━━━━━ Data provided ━━━━━

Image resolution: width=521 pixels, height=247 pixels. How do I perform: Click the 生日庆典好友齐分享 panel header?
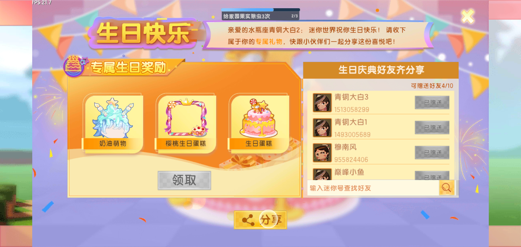381,70
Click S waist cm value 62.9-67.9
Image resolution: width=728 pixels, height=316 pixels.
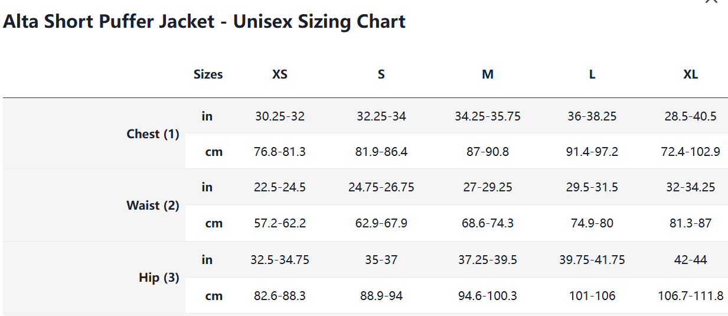[x=381, y=223]
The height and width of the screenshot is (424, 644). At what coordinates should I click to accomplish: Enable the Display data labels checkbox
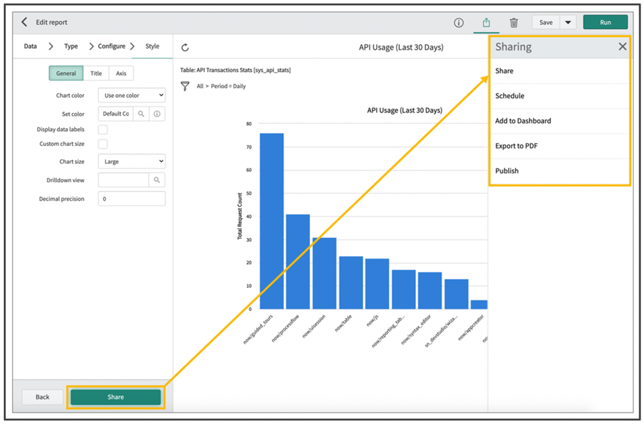(103, 129)
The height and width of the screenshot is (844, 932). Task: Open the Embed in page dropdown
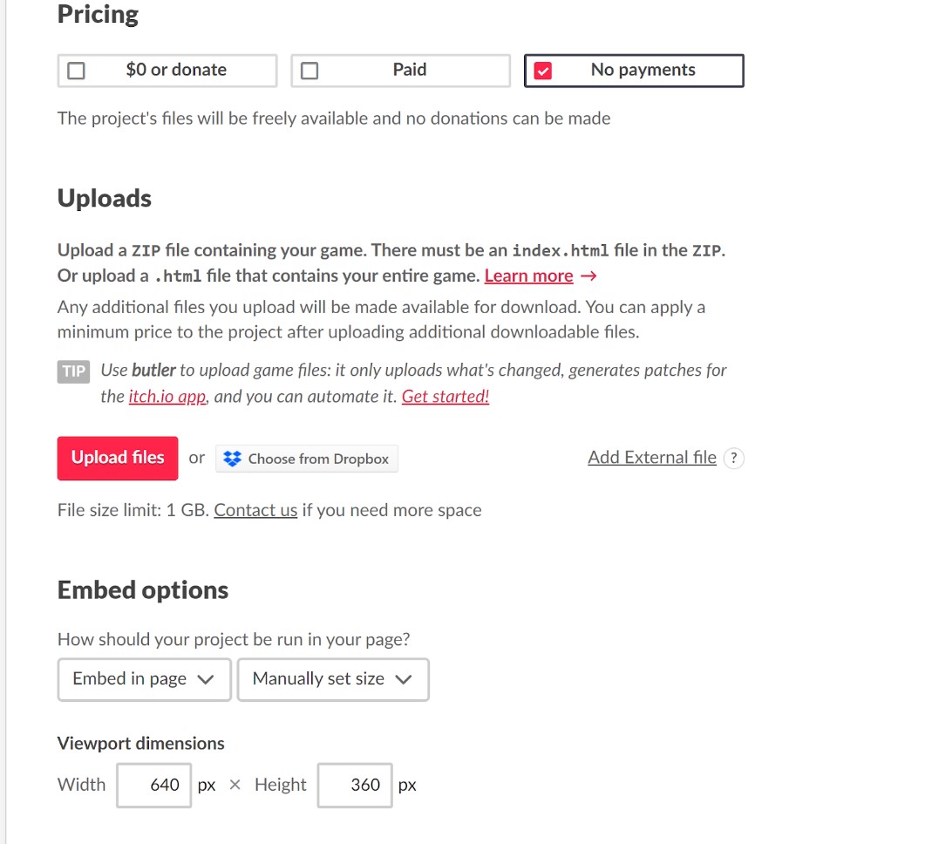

━━━━━

> Work to be completed: What is needed is an exact printout of all the entries, without the pictures.

> Exercise result:
Image resolution: width=521 pixels, height=247 pixels. How do I perform: Click the 生日庆典好友齐分享 panel header?
381,70
Click S waist cm value 62.9-67.9
Image resolution: width=728 pixels, height=316 pixels.
[x=381, y=223]
The height and width of the screenshot is (424, 644). At what coordinates should I click to accomplish: Enable the Display data labels checkbox
(103, 129)
The height and width of the screenshot is (844, 932). Task: Open the Embed in page dropdown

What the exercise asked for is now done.